→ Direction A: Which lines of the listing contain the word "order"? Extract each of them.

>> START Source excerpt

Running fewer MPI tasks than the cores you have available

#!/bin/bash 
# Account name to run under 
#SBATCH -A hpc2nXXXX-YYY
# Give a sensible name for the job
#SBATCH -J my_job_name
# ask for 4 full nodes
#SBATCH -N 4
#SBATCH --exclusive       
# ask for 1 day and 3 hours of run time
#SBATCH -t 1-03:00:00

# Clear the environment from any previously loaded modules
module purge > /dev/null 2>&1

# Load the module environment suitable for the job - here foss/2021b 
module load foss/2021b

# run only 1 MPI task/process on a node, regardless of how many cores the nodes have.
srun -n 4 --ntasks-per-node=1 ./my_mpi_program

Hybrid MPI/OpenMP jobs¶

This example shows a hybrid MPI/OpenMP job with 4 tasks and 28 cores per task.

#!/bin/bash
# Example with 4 tasks and 28 cores per task for MPI+OpenMP
#
# Project/Account - change to your own 
#SBATCH -A hpc2nXXXX-YYY
#
# Number of MPI tasks
#SBATCH -n 4
#
# Number of cores per task (regular Skylake nodes have 28 cores) 
#SBATCH -c 28
#
# Runtime of this job example is less then 12 hours.
#SBATCH --time=12:00:00
#
# Clear the environment from any previously loaded modules
module purge > /dev/null 2>&1

# Load the module environment suitable for the job - here foss/2021b
module load foss/2019a

# Set OMP_NUM_THREADS to the same value as -c
# with a fallback in case it isn't set.
# SLURM_CPUS_PER_TASK is set to the value of -c, but only if -c is explicitly set
if [ -n "$SLURM_CPUS_PER_TASK" ]; then
   omp_threads=$SLURM_CPUS_PER_TASK
else
   omp_threads=1
fi
export OMP_NUM_THREADS=$omp_threads

# Running the program
srun --cpu_bind=cores ./mpi_openmp_program

Multiple jobs¶

This section show examples of starting multiple jobs within the same submit file.

Starting more than one serial job in the same submit file

#!/bin/bash
#SBATCH -A hpc2nXXXX-YYY
#SBATCH -n 5
#SBATCH --time=00:15:00

module purge > /dev/null 2>&1 
ml foss/2021b

srun -n 1 ./job1.batch &
srun -n 1 ./job2.batch &
srun -n 1 ./job3.batch &
srun -n 1 ./job4.batch &
srun -n 1 ./job5.batch
wait

All the jobs are serial jobs, and as they are started at the same time, you need to make sure each has a core to run on. The time you ask for must be long enough that even the longest of the jobs have time to finish. Remember the wait at the end. If you do not include this, then the batch job will finish when the first of the jobs finishes instead of waiting for all to finish. Also notice the & at the end of each command to run a job.

>> END Source excerpt
>> START Records for processing

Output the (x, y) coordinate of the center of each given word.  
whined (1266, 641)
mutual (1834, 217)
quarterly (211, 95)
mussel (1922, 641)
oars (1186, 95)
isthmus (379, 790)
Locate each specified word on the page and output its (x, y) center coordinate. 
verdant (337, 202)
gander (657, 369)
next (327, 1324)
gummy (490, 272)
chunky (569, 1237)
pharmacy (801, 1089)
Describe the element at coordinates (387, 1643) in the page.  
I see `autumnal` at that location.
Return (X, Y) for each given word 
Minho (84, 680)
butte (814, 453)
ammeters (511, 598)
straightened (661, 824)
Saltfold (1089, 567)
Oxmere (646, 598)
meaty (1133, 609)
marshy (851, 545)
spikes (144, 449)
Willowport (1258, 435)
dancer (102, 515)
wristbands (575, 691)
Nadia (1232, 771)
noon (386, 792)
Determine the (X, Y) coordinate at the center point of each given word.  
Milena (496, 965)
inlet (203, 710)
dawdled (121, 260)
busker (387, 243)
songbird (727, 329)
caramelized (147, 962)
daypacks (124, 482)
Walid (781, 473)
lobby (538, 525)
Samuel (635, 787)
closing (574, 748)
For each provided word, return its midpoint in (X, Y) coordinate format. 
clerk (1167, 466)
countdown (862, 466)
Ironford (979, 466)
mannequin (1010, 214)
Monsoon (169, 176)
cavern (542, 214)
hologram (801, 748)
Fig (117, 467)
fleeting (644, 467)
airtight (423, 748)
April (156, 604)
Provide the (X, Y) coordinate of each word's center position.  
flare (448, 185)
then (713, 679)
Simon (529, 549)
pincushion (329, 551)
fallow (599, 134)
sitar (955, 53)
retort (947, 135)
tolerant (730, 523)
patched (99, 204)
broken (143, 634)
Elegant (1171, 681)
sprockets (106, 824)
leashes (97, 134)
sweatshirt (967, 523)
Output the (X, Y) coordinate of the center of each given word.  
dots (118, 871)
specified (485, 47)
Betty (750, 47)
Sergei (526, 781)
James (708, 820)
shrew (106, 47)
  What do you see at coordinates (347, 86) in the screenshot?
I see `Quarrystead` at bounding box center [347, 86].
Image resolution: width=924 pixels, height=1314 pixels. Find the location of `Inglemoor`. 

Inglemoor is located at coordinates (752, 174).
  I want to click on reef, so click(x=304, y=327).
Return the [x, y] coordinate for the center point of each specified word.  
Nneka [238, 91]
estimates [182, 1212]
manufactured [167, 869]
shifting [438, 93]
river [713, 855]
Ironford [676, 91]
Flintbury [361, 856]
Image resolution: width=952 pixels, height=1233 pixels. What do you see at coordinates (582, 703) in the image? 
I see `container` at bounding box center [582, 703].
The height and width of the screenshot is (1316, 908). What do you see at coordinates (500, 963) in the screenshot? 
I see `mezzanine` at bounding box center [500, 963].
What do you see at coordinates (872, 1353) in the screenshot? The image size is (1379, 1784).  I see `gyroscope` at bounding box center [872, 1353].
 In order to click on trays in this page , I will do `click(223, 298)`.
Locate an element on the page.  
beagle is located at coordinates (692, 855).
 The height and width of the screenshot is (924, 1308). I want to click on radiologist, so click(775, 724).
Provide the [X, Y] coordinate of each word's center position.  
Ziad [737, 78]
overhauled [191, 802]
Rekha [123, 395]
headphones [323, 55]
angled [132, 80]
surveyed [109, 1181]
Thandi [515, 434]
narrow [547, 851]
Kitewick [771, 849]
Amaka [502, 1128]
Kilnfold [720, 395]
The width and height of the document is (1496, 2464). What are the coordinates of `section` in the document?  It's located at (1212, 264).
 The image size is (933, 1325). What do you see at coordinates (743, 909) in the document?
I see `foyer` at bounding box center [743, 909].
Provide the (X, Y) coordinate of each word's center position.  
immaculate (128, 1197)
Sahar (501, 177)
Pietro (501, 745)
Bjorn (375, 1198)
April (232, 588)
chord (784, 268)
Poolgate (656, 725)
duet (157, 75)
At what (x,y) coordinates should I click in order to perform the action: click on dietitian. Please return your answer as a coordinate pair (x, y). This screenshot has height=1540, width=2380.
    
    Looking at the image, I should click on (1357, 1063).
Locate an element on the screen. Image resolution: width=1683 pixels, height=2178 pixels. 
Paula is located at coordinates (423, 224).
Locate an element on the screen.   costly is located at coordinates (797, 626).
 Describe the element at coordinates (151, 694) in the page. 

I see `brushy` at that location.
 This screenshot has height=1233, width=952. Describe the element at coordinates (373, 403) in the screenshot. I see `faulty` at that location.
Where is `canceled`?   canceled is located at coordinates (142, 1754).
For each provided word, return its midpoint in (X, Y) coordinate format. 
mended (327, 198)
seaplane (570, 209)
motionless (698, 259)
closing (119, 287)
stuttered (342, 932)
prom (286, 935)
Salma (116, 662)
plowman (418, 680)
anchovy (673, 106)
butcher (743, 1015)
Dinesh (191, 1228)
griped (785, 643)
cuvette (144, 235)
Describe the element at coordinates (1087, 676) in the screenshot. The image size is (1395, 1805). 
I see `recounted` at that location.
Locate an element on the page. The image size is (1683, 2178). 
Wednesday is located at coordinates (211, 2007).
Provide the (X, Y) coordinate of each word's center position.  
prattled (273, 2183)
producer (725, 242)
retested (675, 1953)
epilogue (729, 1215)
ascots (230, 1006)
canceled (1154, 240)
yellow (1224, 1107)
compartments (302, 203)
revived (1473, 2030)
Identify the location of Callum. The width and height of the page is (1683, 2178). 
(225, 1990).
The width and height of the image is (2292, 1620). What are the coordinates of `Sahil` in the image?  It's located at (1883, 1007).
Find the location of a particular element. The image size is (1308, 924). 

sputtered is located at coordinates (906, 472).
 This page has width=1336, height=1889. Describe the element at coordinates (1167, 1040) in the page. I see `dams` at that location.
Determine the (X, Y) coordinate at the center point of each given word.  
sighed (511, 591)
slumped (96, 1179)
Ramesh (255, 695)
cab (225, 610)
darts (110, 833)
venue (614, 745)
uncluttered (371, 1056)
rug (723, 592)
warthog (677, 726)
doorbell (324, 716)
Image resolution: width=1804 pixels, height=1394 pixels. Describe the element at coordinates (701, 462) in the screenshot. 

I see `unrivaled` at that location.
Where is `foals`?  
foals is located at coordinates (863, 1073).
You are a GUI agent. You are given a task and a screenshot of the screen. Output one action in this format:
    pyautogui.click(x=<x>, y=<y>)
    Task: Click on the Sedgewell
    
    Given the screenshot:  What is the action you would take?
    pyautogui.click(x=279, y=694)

>> END Records for processing

→ Direction B: How does the Slurm batch script guide go on after its final sentence? Supply the next part.

→ Written answer A:
 In order to click on trays in this page , I will do `click(223, 298)`.
At what (x,y) coordinates should I click in order to perform the action: click on dietitian. Please return your answer as a coordinate pair (x, y). This screenshot has height=1540, width=2380.

→ Written answer B:
Multiple Parallel Jobs Sequentially

#!/bin/bash
#SBATCH -A hpc2nXXXX-YYY
#SBATCH -c 28
# Remember to ask for enough time for all jobs to complete
#SBATCH --time=02:00:00

module purge > /dev/null 2>&1
ml foss/2021b

srun -n 14 ./a.out
srun -n 14 -c 2 ./b.out
srun -n 28 ./c.out

Here the jobs are parallel, but they run sequentially which means that you only need enough cores that you have enough for the job that uses the most cores. In this example, the first uses 14, the second 28 (because each task uses 2 cores), the third uses 28. So you need 28 here.

We assume the programs a.out, b.out, and c.out all generate their own output files. Otherwise the output will go to the slurm-JOBID.out file.

Note: -n tasks per default uses 1 core per task, unless you use -c to say you want more cores per task.

Multiple Parallel Jobs Sequentially with named output copied elsewhere

#!/bin/bash
#SBATCH -A hpc2nXXXX-YYY
#SBATCH -c 28
# Remember to ask for enough time for all jobs to complete
#SBATCH --time=02:00:00

module purge > /dev/null 2>&1
ml foss/2021b

srun -n 14 ./a.out > myoutput1 2>&1
cp myoutput1 /proj/nobackup/MYSTORAGE/mydatadir
srun -n 14 -c 2 ./b.out > myoutput2 2>&1
cp myoutput2 /proj/nobackup/MYSTORAGE/mydatadir
srun -n 28 ./c.out > myoutput3 2>&1
cp myoutput3 /proj/nobackup/MYSTORAGE/mydatadir

Here the jobs we run and the needed cores and tasks are the same as in the example above, but the output of each one is handled in the script, sending it to a specific output file.

In addition, this example also shows how you can copy the output to somewhere else (the directory mydatadir located under your project storage which here is called MYSTORAGE).

Multiple Parallel Jobs Simultaneously

#!/bin/bash
#SBATCH -A hpc2nXXXX-YYY
# Total number of cores the jobs need
#SBATCH -n 56
#SBATCH --time=02:00:00

module purge > /dev/null 2>&1
ml foss/2021b

srun -n 14 --cpu bind=cores --exclusive ./a.out &
srun -n 28 --cpu bind=cores --exclusive ./b.out &
srun -n 14 --cpu bind=cores --exclusive ./c.out &
wait

In this example I am starting 3 jobs within the same jobs. You can put as many as you want, of course. Make sure you ask for enough cores that all jobs can run at the same time, and have enough memory. Of course, this will also work for serial jobs - just remove the srun from the command line.

Remember to ask for enough time for all of the jobs to complete, even the longest.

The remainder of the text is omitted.